Comme son nom l'indique, « l'Indispensable » est le compagnon de tout maroquinier. Il sert à découper le cuir rapidement et proprement, notamment pour les petits détails.

 
Flet de maroquinier métalique et au manche en bois posé sur un morceau de cuir couleur indigo

4. Le filet de maroquinier

Chauffé au-dessus d'une flamme, il trace une fine ligne décorative le long des bords du cuir.
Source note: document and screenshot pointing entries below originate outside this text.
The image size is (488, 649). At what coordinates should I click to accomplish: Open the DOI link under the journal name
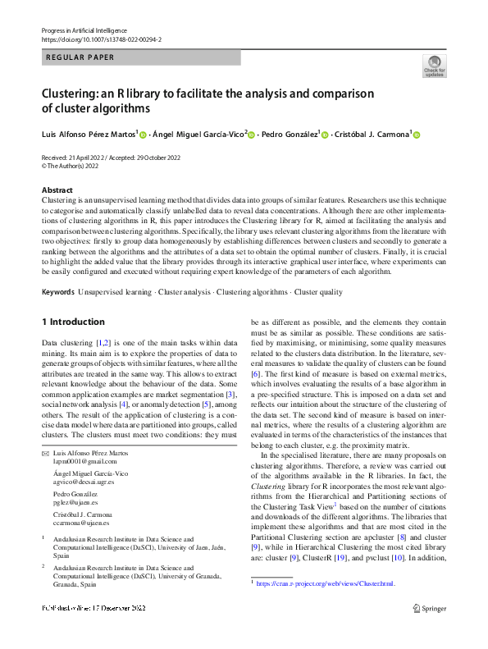(x=101, y=39)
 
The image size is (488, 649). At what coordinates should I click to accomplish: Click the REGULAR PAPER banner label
(x=80, y=57)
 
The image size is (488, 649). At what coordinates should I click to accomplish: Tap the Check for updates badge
(x=434, y=66)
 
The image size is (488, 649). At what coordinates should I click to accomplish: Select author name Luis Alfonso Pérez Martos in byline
(x=89, y=134)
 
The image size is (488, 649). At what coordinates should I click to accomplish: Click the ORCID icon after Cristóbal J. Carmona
(x=415, y=135)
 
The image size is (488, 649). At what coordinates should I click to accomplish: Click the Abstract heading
(x=57, y=190)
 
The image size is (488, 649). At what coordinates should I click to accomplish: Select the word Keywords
(x=58, y=292)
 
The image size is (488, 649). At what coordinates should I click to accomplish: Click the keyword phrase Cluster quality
(x=318, y=292)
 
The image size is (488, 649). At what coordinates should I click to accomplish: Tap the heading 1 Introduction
(x=73, y=322)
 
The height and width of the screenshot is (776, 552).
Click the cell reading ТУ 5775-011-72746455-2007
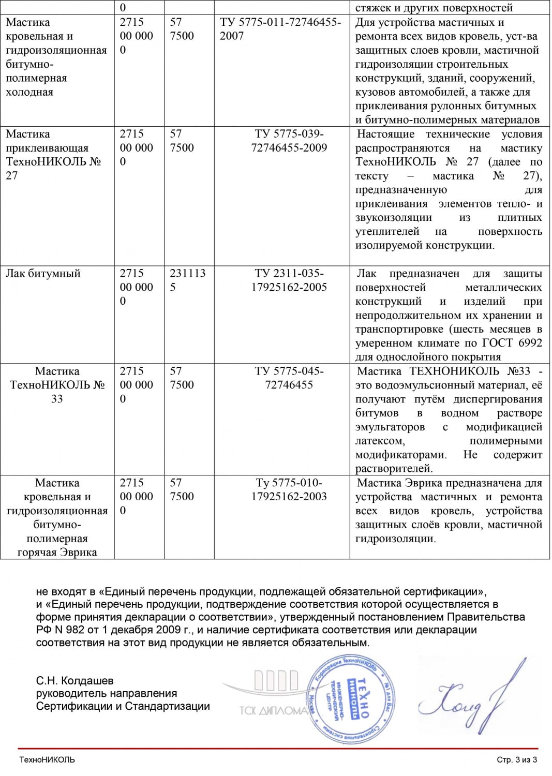tap(280, 29)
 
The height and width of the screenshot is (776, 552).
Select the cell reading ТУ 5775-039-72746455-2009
tap(289, 141)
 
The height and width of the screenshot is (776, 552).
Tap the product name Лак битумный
tap(43, 273)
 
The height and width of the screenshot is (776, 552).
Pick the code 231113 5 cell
tap(187, 280)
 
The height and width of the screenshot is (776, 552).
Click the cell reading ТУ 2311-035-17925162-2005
tap(289, 280)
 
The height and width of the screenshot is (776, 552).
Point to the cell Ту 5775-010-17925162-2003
tap(289, 489)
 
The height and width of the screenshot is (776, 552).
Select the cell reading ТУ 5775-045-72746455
tap(289, 378)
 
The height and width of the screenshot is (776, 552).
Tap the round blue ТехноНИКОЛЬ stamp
tap(351, 699)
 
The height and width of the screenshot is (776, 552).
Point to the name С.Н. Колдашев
tap(74, 681)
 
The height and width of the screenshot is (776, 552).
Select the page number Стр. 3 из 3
tap(516, 759)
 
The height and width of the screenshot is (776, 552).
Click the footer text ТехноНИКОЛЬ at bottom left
tap(47, 759)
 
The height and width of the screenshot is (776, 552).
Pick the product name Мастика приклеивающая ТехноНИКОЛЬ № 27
tap(52, 155)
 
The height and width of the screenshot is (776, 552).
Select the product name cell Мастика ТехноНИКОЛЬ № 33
tap(57, 385)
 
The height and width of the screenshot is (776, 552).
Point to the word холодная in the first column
tap(29, 92)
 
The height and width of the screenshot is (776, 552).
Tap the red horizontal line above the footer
tap(278, 748)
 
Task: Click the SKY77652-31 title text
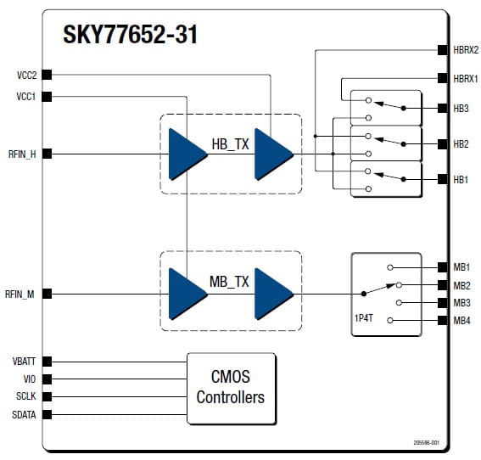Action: (130, 34)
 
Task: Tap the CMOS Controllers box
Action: (232, 388)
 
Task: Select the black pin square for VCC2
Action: (47, 75)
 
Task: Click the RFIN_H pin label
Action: (22, 154)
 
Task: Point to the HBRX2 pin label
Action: (466, 50)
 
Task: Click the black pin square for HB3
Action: (442, 108)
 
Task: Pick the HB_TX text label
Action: (230, 144)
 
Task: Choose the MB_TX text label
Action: (229, 282)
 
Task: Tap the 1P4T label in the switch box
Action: (364, 318)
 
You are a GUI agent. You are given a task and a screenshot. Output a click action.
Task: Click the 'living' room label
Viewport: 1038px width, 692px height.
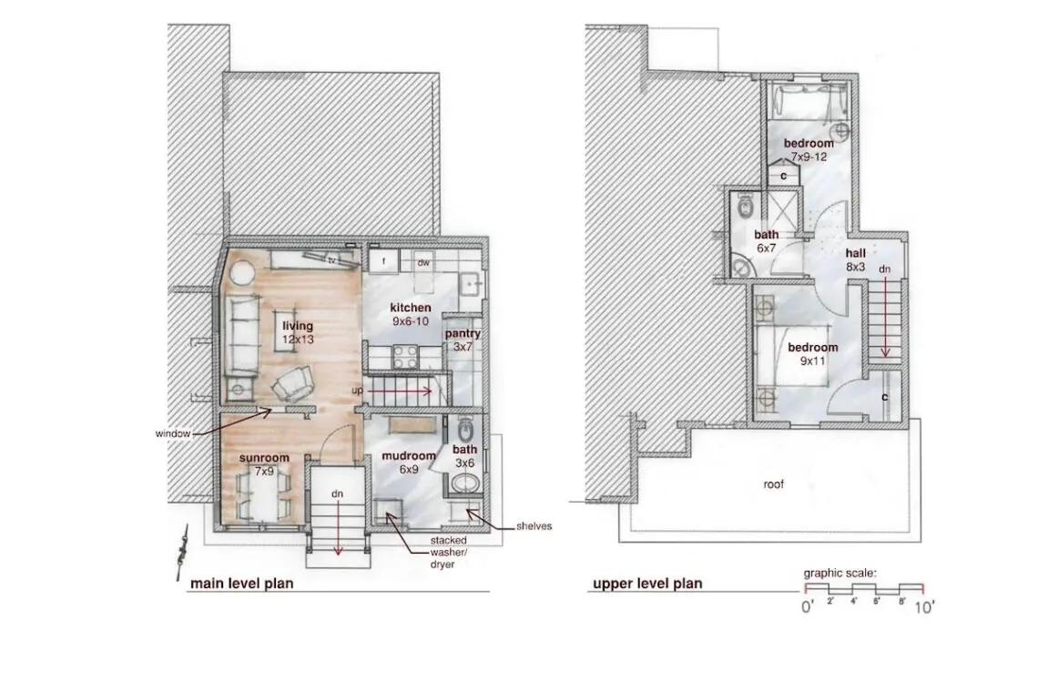(x=298, y=326)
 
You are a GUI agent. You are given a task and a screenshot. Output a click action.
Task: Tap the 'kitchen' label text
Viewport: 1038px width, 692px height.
(x=411, y=308)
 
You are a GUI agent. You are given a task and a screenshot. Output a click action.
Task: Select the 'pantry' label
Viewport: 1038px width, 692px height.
(x=463, y=334)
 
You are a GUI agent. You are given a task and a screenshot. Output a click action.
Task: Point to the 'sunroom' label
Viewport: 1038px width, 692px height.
(x=264, y=458)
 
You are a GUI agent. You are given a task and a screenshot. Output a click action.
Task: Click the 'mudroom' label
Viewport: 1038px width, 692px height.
(x=409, y=455)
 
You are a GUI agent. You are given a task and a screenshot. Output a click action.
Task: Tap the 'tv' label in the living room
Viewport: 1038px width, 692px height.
(x=332, y=260)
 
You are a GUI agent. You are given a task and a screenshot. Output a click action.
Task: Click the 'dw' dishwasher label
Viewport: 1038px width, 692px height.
(x=423, y=263)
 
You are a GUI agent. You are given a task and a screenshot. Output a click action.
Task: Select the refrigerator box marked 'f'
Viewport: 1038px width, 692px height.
(x=384, y=261)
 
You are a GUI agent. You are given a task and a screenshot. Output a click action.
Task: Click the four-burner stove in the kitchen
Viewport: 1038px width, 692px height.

On l'utilise depuis longtemps pour « signer » les finitions, et il consolide au passage le collage des pièces assemblées.

 
Une paire de griffes à frapper de maroquinier posées sur un morceau de cuir et un table en bois ancien

5. Les griffes à frapper

Avant de coudre, il faut préparer la ligne de couture. Posées sur le cuir puis frappées au maillet, les griffes impriment de petites marques régulières qui guideront l'alêne et l'aiguille. Héritées de la couture sellier, elles garantissent un espacement parfait, celui qui faisait la solidité des selles de chevaux.

 
4 Alènes de maroquinier posées sur une table en bois ancien

6. L’alêne

Impossible d'imaginer la couture sellier sans elle. L'alêne perce le cuir avant le passage de l'aiguille, et prépare ainsi une couture nette et solide.

 
Un maillet au manche en bois et à la tête en plastique blanc posé sur une surface en bois ancien

7. Le maillet

Il s'utilise avec les griffes, les emporte-pièces ou les outils d'embossage, et permet de frapper sans abîmer les outils ni marquer le cuir. Déjà présent dans les ateliers des selliers médiévaux, il n'a quasiment pas changé depuis.

 
Ensemble de 5 emporte-pièces posés sur une table en bois ancien

8. Les emporte-pièces

Ronds, ovales ou rectangulaires, ils permettent de percer des trous propres et réguliers. Ils sont essentiels pour poser les boucles, les rivets ou les lanières.

 
deux abat-carre sont posés sur un morceau de cuir végétal teint à l'indigo

9. Les abat-carre

Des outils peu connus, mais précieux : ils servent à chanfreiner, c'est-à-dire à adoucir les arêtes du cuir. On obtient une tranche arrondie, plus agréable au toucher, et qui vieillit mieux.


Homme avec une veste de travail bleu devant une table avec divers outils de maroquinier

Certains de ces outils n'ont pas changé depuis des siècles. C'est peut-être ce qui me plaît le plus : les gestes qu'ils imposent se transmettent d'atelier en atelier, et aucune machine ne les remplace vraiment.